PROVIDED PASSAGE =>
______

When the chances of anxiety disorder being caused by a medical disorder is low or not presented clearly, initial laboratory studies to be carried out include:

  • Complete blood cell count
  • Urine drug screen
  • Chemistry profile
  • Urinalysis 
  • Thyroid function tests

To further exclude medical disorders, the following studies may be carried out:

  • Electroencephalography, lumbar puncture, and head/brain imaging
  • Tests for infection
  • Thyroid function
  • Arterial blood gas analysis
  • Electrolyte analysis
  • Chest radiography
  • Electrocardiography

Treatment

Treatment of anxiety disorders is made up of a combination of pharmacotherapy and psychotherapy. The drugs of choice are antidepressant agents [9]. The preferred type these days are the newer agents as they have a much safer adverse effect profile as well as a higher ease of use than selective serotonin reuptake inhibitors (SSRIs) and other older tricyclic antidepressants (TCAs).

The outcome of treatment is determined by several factors which include the following:

  • Severity of diagnosis
  • Level of functioning prior to onset of symptoms
  • Degree of motivation for treatment
  • Level of support (eg, family, friends, work, school)
  • Ability to comply with medication and/or psychotherapeutic regimen

Prognosis

This disorder has a high rate of comorbidity with the abuse of drugs and alcohol as well as major depression. Therefore the increased morbidity and mortality that is common with anxiety disorders is related to this high rate of comorbidity [6]. Anxiety disorders may also contribute to morbidity and mortality via direct stimulation such as hypertension or cardiac arrhythmia or neuroimmune and neuroendocrine mechanisms.

Considerable evidences show that some variants of anxiety disorder leads to significant functional impairment as well as a decreased quality of life.

______

Stored items from a collection:
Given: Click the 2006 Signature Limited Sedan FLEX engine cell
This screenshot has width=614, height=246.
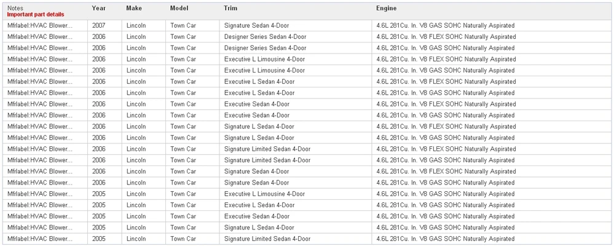Looking at the screenshot, I should click(x=446, y=149).
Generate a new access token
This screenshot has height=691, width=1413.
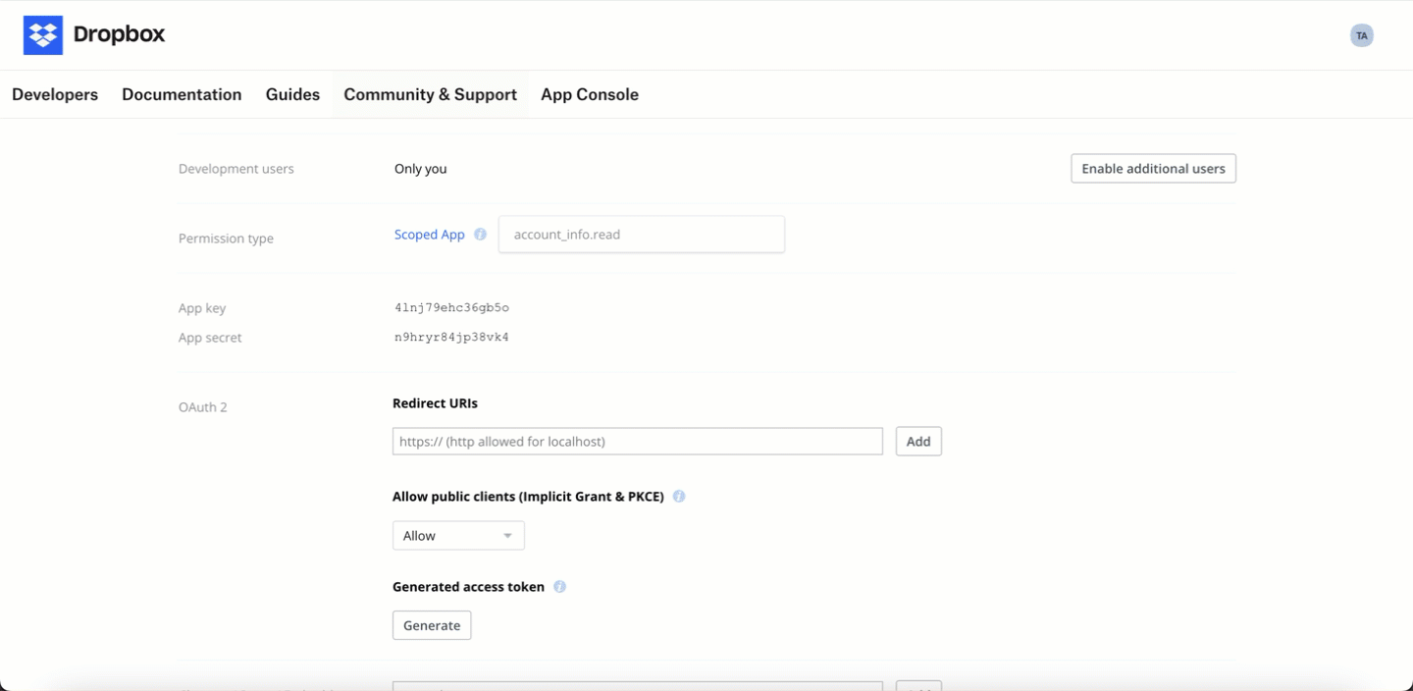[432, 625]
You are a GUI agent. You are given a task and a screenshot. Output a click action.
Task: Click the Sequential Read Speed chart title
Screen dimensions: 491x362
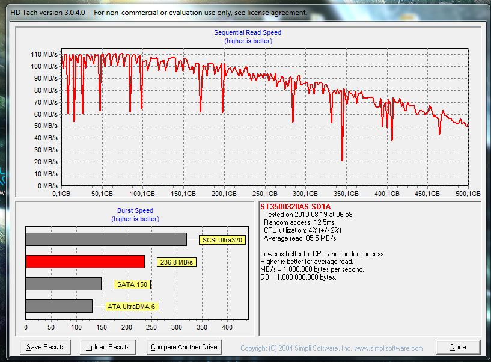248,32
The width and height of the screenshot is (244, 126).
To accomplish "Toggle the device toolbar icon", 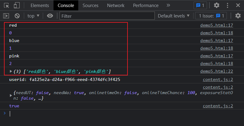I will [17, 5].
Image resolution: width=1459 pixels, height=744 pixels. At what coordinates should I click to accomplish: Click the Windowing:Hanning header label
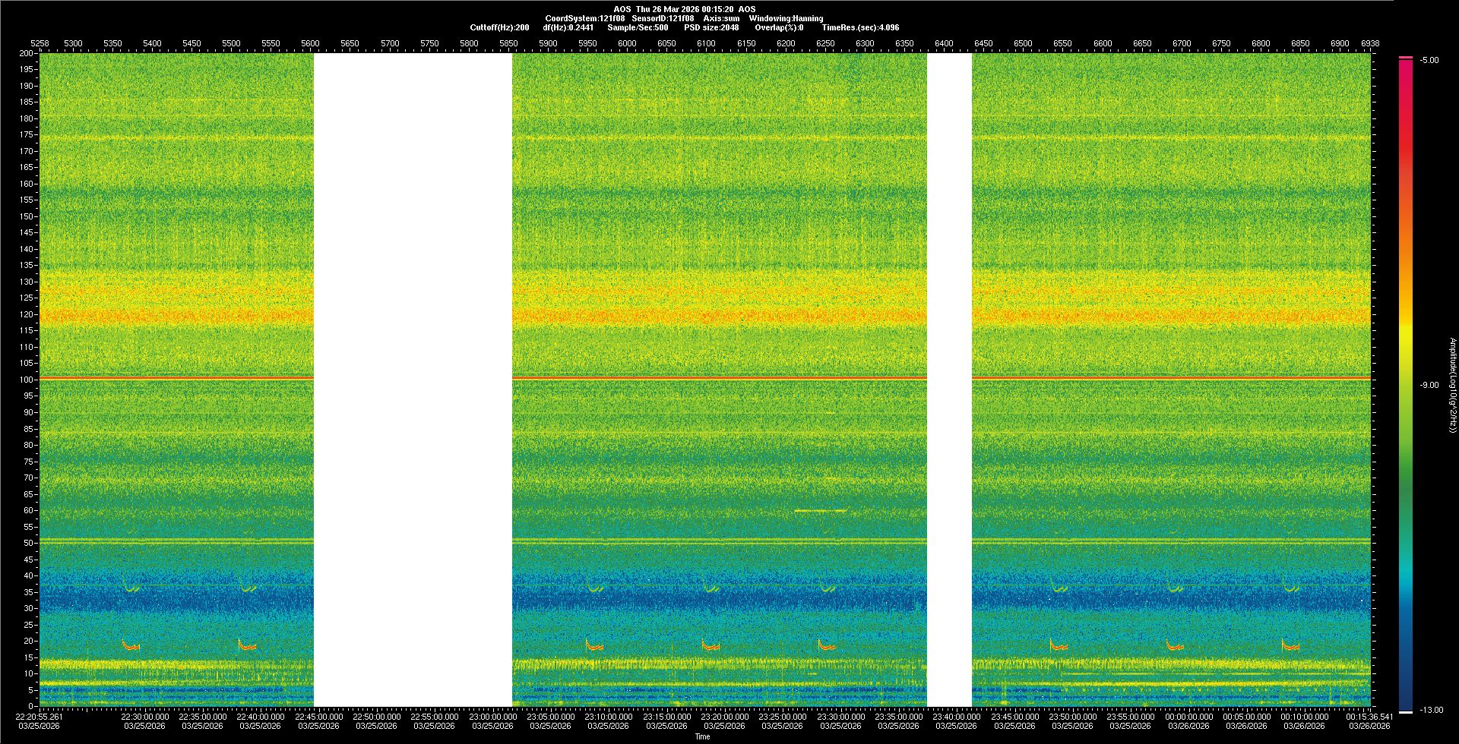pyautogui.click(x=786, y=18)
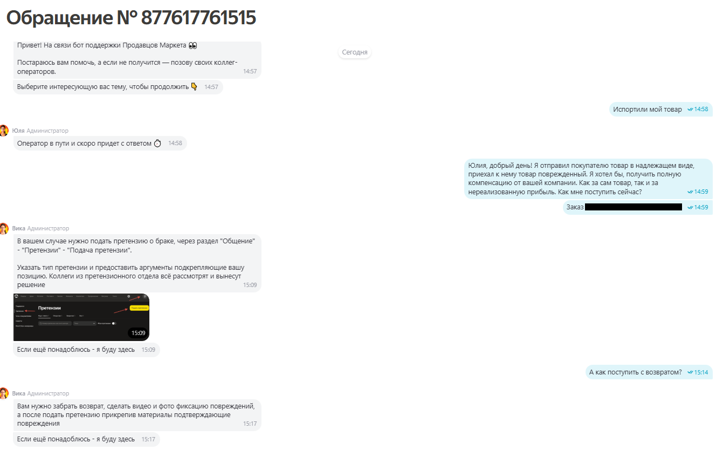Select the 'Если ещё понадоблюсь' message at 15:17
716x450 pixels.
coord(86,439)

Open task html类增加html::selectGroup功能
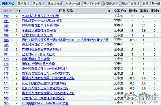coord(45,103)
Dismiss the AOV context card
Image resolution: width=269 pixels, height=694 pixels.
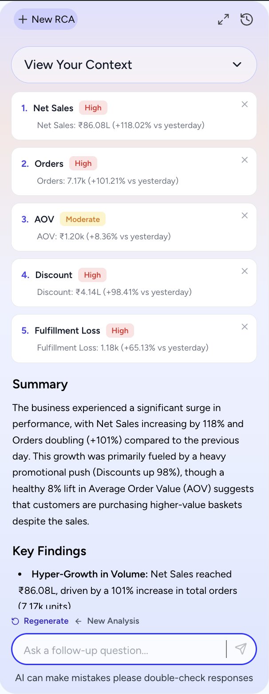click(245, 215)
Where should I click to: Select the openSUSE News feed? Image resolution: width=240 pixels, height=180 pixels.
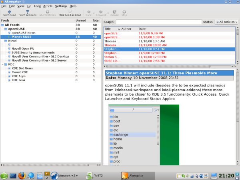23,33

______

PROBLEM TO WORK ON => Can you copy the anxiety disorder passage from "To further exclude" down to "tricyclic antidepressants (TCAs).", renaming "Chest radiography" as "Chest X-ray"?

YOUR RESPONSE =>
To further exclude medical disorders, the following studies may be carried out:

  • Electroencephalography, lumbar puncture, and head/brain imaging
  • Tests for infection
  • Thyroid function
  • Arterial blood gas analysis
  • Electrolyte analysis
  • Chest X-ray
  • Electrocardiography

Treatment

Treatment of anxiety disorders is made up of a combination of pharmacotherapy and psychotherapy. The drugs of choice are antidepressant agents [9]. The preferred type these days are the newer agents as they have a much safer adverse effect profile as well as a higher ease of use than selective serotonin reuptake inhibitors (SSRIs) and other older tricyclic antidepressants (TCAs).